Nowa geografia teorii. Francja i jej partnerzy w debacie postsekularnej

Ewa Łukaszyk


As the main thesis of this article, we claim that the Atlantic circuit of ideas, in which the classical postmodernism took its definite shape, has been replaced by a Mediterranean one. In this new “geography of theory,” France, Italy and Maghreb are the main partners of the post-secular debate. The seminar on Capri in 1994, where Derrida met several Italian thinkers to pose the emergent problem of the “return of the religion” is considered as a symbolic breakthrough in this domain. The participation of the Islamic thinkers has been thence posted as a requirement. Nonetheless, the essential point to be taken into the account is the symptomatic turnover: the Maghrebian thinkers speak the language of the Enlightenment, while the European ones tend to incarnate the “spirit of the Desert.” The scheme identifying “knowledge” with Europe and “faith” with the Maghrebian counterpart is no longer valid.
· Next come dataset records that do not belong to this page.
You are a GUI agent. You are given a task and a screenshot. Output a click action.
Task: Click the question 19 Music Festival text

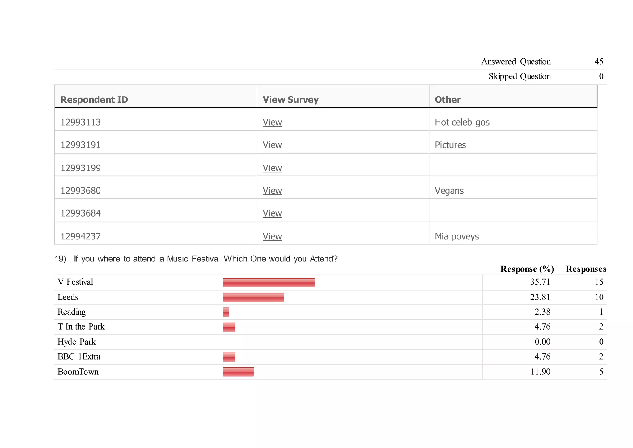tap(206, 259)
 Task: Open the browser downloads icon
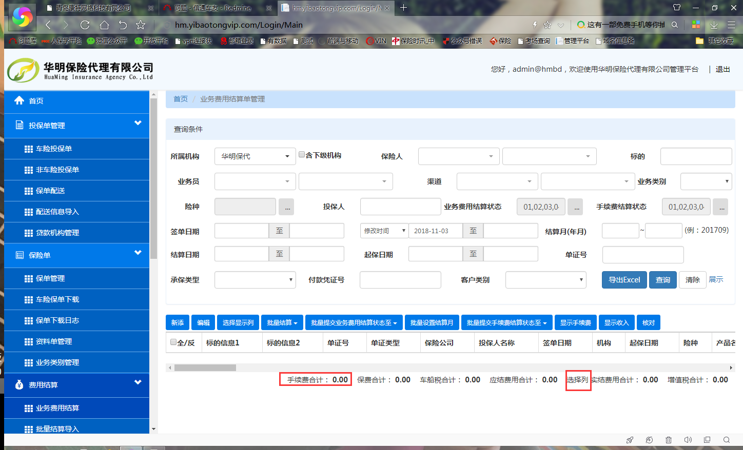coord(714,25)
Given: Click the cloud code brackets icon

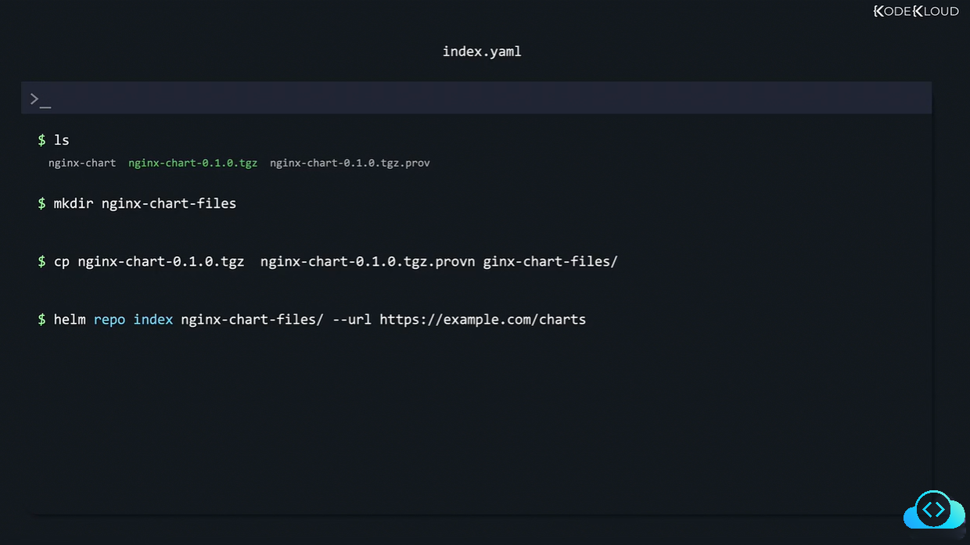Looking at the screenshot, I should 933,511.
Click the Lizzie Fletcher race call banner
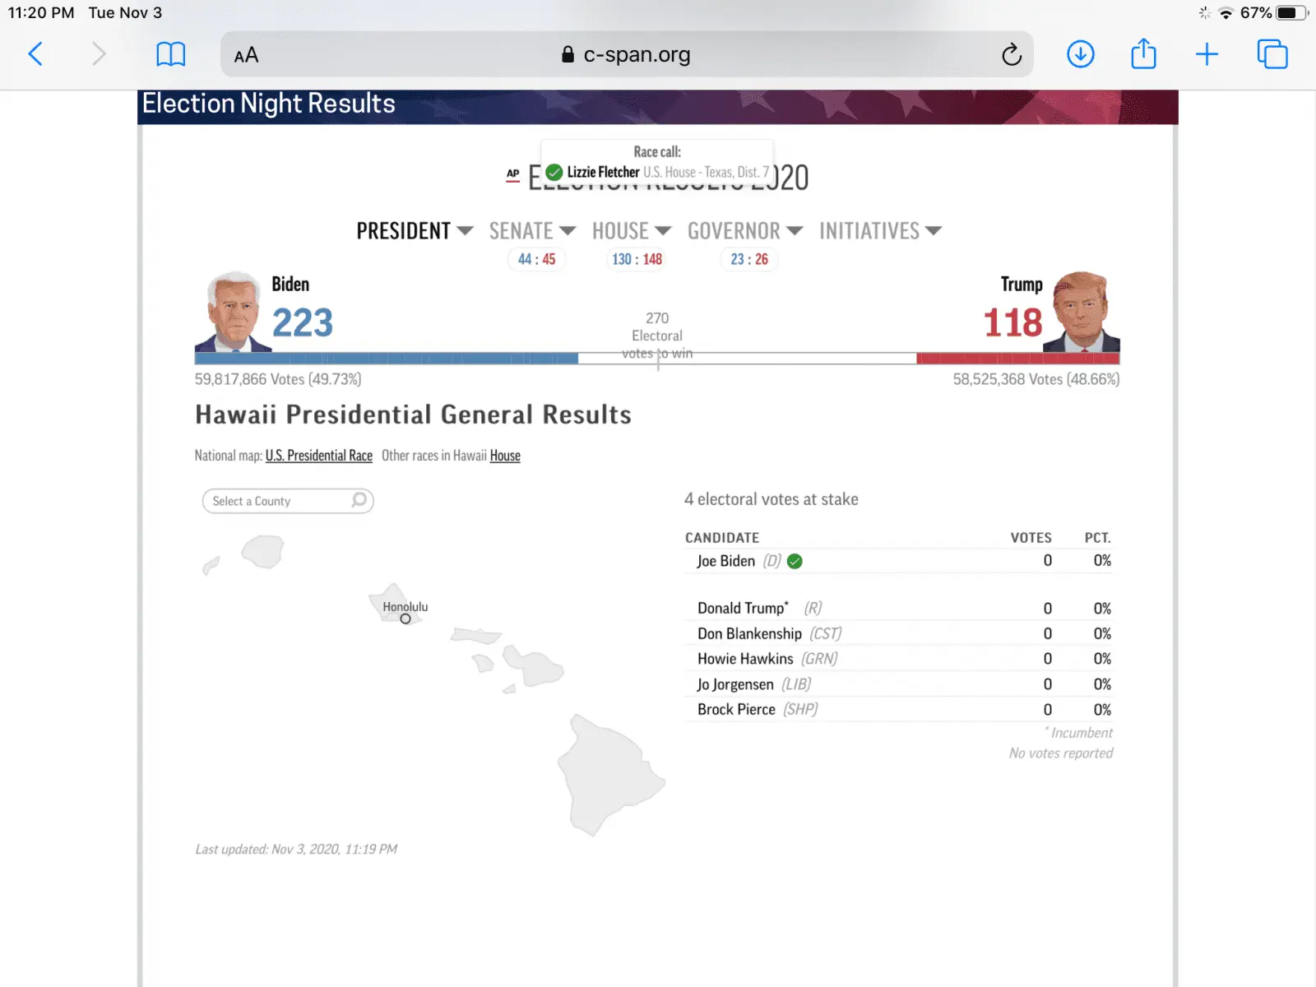Image resolution: width=1316 pixels, height=987 pixels. 657,163
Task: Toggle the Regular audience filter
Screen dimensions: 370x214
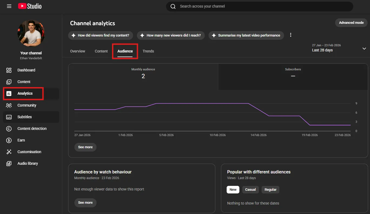Action: tap(270, 190)
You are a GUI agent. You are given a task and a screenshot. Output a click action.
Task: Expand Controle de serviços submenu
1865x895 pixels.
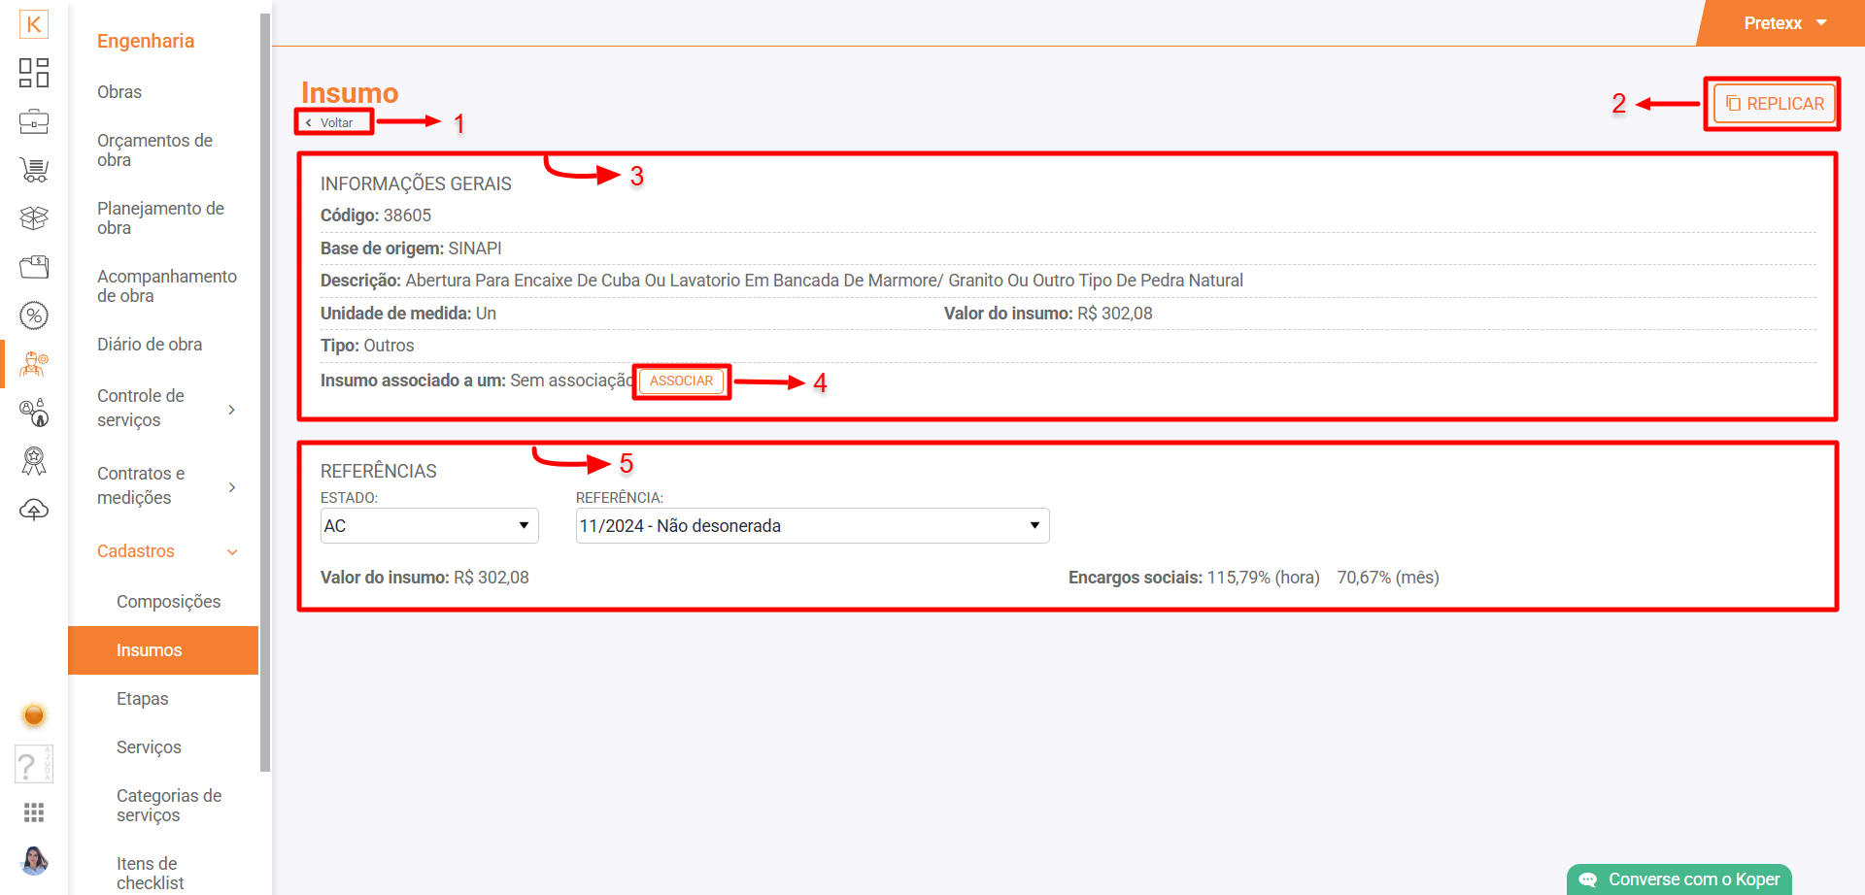click(x=167, y=409)
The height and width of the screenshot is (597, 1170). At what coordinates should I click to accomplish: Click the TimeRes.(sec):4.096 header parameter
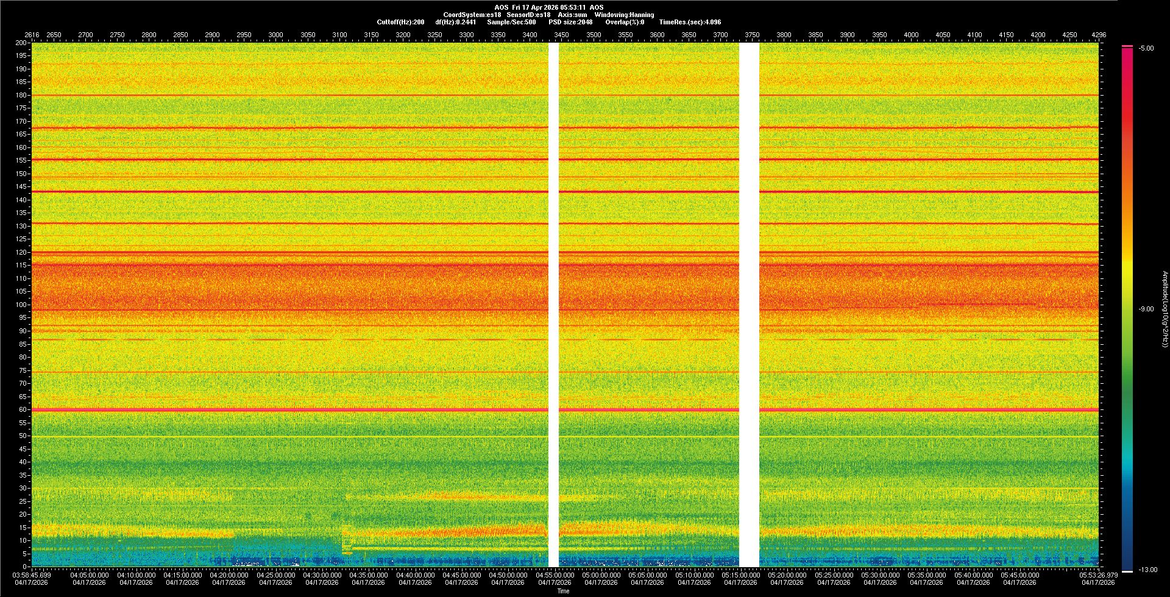[690, 22]
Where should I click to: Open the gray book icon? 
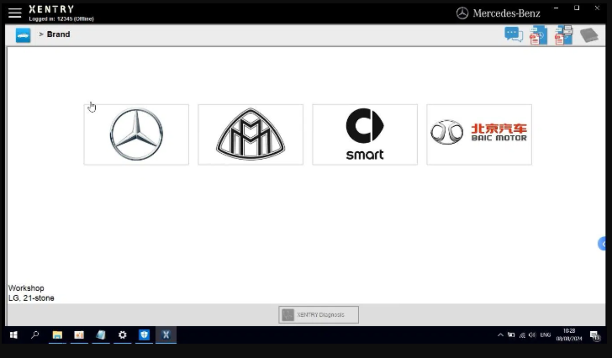pos(589,35)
The new circuit of ideas is put into practice on account of the lack of synchronization between the theoretical approaches, which oscillate between “too late” and “too early,” “not yet” and “no more.” The deconstruction of religion is realized through the dismantling of the theology (and of the concept of community based on theological consensus); its place is taken by the individual mystical experience. Due to this process, the metaphor of the “automaton chess player” proposed by Walter Benjamin is no longer valid; breaking the circle of revolution and terror, forming the catastrophic paradigm of the modernity, becomes possible. In ultimate terms, the utmost challenge of the deconstruction epitomized by the “specter of Derrida” is to support yet another translation and to carry out a crucial mediation in the Mediterranean.